I am currently fetching all the files, and then sorting…but that seems overkill, especially if I only care about the 10 or so most recent files.

The filter system seems to only accept the Prefix for s3, nothing else.

Asked By: nate

||

Answers:

it seems that is no way to do the sort by using boto3. According to the documentation, boto3 only supports these methods for Collections:

all(), filter(**kwargs), page_size(**kwargs), limit(**kwargs)

Hope this help in some way.
https://boto3.readthedocs.io/en/latest/reference/services/s3.html#S3.ServiceResource.buckets

Answered By: Juan Diego Garcia

If there are not many objects in the bucket, you can use Python to sort it to your needs.

Define a lambda to get the last modified time:

get_last_modified = lambda obj: int(obj['LastModified'].strftime('%s'))

Get all objects and sort them by last modified time.

s3 = boto3.client('s3')
objs = s3.list_objects_v2(Bucket='my_bucket')['Contents']
[obj['Key'] for obj in sorted(objs, key=get_last_modified)]

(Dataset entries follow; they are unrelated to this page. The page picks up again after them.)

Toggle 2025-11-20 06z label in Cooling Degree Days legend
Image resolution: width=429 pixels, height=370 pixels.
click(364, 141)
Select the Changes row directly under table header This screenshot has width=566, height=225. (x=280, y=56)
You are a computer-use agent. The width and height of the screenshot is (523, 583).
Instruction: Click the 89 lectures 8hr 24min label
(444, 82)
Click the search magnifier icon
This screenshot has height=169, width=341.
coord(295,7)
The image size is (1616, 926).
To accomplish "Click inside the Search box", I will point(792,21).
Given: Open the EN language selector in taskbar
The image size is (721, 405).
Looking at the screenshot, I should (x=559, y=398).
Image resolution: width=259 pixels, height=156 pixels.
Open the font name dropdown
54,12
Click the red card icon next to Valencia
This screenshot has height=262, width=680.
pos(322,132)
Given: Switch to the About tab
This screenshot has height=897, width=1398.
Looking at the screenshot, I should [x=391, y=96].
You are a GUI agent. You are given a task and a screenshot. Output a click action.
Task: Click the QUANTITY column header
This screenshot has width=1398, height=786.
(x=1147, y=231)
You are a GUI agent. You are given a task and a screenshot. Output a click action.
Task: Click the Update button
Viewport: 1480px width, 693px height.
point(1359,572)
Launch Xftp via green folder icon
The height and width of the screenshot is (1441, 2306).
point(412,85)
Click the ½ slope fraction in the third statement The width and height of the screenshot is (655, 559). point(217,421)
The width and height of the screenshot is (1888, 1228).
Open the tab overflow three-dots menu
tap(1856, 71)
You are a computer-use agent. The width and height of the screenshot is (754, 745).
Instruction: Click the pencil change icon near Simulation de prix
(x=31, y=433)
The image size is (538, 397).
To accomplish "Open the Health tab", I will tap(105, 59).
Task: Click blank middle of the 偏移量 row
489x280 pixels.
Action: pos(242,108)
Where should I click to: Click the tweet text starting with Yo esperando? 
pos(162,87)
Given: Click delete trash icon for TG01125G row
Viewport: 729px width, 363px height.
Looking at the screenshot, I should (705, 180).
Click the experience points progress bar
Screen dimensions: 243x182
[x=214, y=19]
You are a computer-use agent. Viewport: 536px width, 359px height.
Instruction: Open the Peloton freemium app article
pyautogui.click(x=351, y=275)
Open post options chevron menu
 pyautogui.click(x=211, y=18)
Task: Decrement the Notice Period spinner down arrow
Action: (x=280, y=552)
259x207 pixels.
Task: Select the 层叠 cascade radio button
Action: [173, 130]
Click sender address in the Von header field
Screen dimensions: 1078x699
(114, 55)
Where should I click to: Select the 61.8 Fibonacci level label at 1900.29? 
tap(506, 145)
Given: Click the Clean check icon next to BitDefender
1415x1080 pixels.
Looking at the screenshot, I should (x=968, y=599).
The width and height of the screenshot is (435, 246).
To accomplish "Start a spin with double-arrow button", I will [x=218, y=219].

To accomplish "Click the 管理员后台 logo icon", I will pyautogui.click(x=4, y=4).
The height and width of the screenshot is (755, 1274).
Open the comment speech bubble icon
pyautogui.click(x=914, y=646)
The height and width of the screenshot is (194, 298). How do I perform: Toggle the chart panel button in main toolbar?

If you want to reverse the sort:

[obj['Key'] for obj in sorted(objs, key=get_last_modified, reverse=True)]
Answered By: helloV

I did a small variation of what @helloV posted below. its not 100% optimum, but it gets the job done with the limitations boto3 has as of this time.

s3 = boto3.resource('s3')
my_bucket = s3.Bucket('myBucket')
unsorted = []
for file in my_bucket.objects.filter():
   unsorted.append(file)

files = [obj.key for obj in sorted(unsorted, key=get_last_modified, 
    reverse=True)][0:9]
Answered By: nate
keys = []

kwargs = {'Bucket': 'my_bucket'}
while True:
    resp = s3.list_objects_v2(**kwargs)
    for obj in resp['Contents']:
        keys.append(obj['Key'])

    try:
        kwargs['ContinuationToken'] = resp['NextContinuationToken']
    except KeyError:
        break

this will get you all the keys in a sorted order

Answered By: Israelsofer

s3 = boto3.client('s3')

get_last_modified = lambda obj: int(obj['LastModified'].strftime('%Y%m%d%H%M%S'))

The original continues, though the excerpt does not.